ECLI:NL:RVS:2022:3806
Raad van State
- Voorlopige voorziening
- E. Helder
- Rechtspraak.nl
Verzoek om voorlopige voorziening tegen bestemmingsplan gemeente Renkum
Op 20 december 2022 heeft de voorzieningenrechter van de Afdeling bestuursrechtspraak van de Raad van State uitspraak gedaan op een verzoek om een voorlopige voorziening in het geding tussen verzoekers, wonend te Doorwerth, en de raad van de gemeente Renkum. Het verzoek volgde op het besluit van de raad van 28 september 2022, waarbij het bestemmingsplan "[locatie], 2022" werd vastgesteld. Dit plan voorziet in de realisatie van een woning op het perceel [locatie] te Doorwerth, wat de verzoekers, die naast het perceel wonen, vrezen zal leiden tot aantasting van hun woon- en leefklimaat. Zij hebben het verzoek om een voorlopige voorziening ingediend, omdat zij verwachten dat er op korte termijn een aanvraag om een omgevingsvergunning voor de bouw van de woning zal worden ingediend. De verzoekers wijzen erop dat de eigenaar van het perceel niet schriftelijk heeft verklaard dat hij geen omgevingsvergunning zal aanvragen totdat er uitspraak is gedaan op hun beroep tegen het bestemmingsplan.

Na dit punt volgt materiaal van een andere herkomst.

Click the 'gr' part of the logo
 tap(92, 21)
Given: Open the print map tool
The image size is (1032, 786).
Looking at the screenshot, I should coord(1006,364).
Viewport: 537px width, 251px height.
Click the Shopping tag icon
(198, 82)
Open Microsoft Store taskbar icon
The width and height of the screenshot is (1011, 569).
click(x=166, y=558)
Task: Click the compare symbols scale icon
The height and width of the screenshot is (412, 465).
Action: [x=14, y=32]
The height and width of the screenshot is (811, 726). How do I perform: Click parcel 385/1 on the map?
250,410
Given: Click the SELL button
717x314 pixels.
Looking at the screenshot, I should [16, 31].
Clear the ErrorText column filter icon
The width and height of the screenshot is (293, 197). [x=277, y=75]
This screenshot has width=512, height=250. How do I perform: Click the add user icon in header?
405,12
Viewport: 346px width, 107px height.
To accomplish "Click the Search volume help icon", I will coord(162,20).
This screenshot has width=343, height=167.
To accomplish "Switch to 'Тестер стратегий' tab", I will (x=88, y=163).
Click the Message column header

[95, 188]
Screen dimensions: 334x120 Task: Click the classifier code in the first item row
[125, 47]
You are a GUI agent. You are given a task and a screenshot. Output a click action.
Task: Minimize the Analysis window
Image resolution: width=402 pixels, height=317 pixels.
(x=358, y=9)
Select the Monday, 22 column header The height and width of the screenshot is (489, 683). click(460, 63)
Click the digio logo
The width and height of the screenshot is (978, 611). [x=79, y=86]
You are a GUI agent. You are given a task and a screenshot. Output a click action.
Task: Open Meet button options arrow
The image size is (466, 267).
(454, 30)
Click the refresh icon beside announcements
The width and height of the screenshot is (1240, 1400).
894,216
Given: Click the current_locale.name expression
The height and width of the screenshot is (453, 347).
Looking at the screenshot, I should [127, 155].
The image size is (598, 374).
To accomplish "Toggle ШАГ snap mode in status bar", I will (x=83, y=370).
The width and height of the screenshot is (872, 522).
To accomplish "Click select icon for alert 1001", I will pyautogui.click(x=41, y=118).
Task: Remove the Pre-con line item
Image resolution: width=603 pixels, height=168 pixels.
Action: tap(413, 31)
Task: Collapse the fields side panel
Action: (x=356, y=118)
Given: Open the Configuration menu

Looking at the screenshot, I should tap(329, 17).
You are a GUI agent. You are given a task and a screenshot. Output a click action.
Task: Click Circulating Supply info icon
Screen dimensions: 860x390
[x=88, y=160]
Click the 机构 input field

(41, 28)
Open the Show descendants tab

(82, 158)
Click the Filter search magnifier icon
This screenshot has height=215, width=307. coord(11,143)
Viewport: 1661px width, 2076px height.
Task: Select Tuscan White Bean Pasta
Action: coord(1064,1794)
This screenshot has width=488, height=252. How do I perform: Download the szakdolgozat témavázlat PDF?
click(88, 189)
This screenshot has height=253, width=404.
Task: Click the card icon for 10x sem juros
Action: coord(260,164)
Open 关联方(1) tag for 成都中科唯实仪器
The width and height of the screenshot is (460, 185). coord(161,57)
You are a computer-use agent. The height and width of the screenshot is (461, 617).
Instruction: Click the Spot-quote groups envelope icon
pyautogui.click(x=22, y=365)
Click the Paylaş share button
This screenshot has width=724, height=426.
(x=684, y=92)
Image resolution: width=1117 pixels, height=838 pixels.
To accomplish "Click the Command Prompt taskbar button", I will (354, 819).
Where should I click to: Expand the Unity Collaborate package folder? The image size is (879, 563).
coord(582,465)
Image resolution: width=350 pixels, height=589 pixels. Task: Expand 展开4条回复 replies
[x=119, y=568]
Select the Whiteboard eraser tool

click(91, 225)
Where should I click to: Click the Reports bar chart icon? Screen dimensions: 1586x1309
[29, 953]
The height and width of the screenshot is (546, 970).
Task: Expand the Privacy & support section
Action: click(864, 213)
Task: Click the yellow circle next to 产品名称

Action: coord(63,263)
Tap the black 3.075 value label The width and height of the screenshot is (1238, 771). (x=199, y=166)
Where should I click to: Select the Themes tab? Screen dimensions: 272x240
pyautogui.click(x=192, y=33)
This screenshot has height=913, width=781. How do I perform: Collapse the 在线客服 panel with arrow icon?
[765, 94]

Tijdens de zitting op 8 december 2022, waar de verzoekers bijgestaan werden door hun advocaat, mr. J. oude Egbrink, en de raad vertegenwoordigd was door ing. A. Ruiter, heeft de voorzieningenrechter het verzoek behandeld. De raad heeft aangegeven dat de eigenaar van het perceel "nog (totaal) geen voornemen" heeft om een omgevingsvergunning aan te vragen, mede omdat de verzoekers beroep hebben ingesteld tegen het bestemmingsplan. De raad voegde hieraan toe dat de eigenaar de verlening van een ontheffing op grond van de Wet natuurbescherming voor het vernielen van rustplaatsen van beschermde vleermuizen wil afwachten, wat kan betekenen dat het een jaar kan duren voordat er een aanvraag voor een omgevingsvergunning wordt ingediend.
De voorzieningenrechter concludeerde dat er geen spoedeisend belang is dat rechtvaardigt dat er in afwachting van de bodemprocedure een voorlopige voorziening wordt getroffen. Het ontbreken van een schriftelijke toezegging van de eigenaar dat er geen aanvraag zal worden ingediend, is niet vereist om te concluderen dat er geen spoedeisend belang is. De voorzieningenrechter heeft het verzoek om een voorlopige voorziening afgewezen en bepaald dat de raad geen proceskosten hoeft te vergoeden.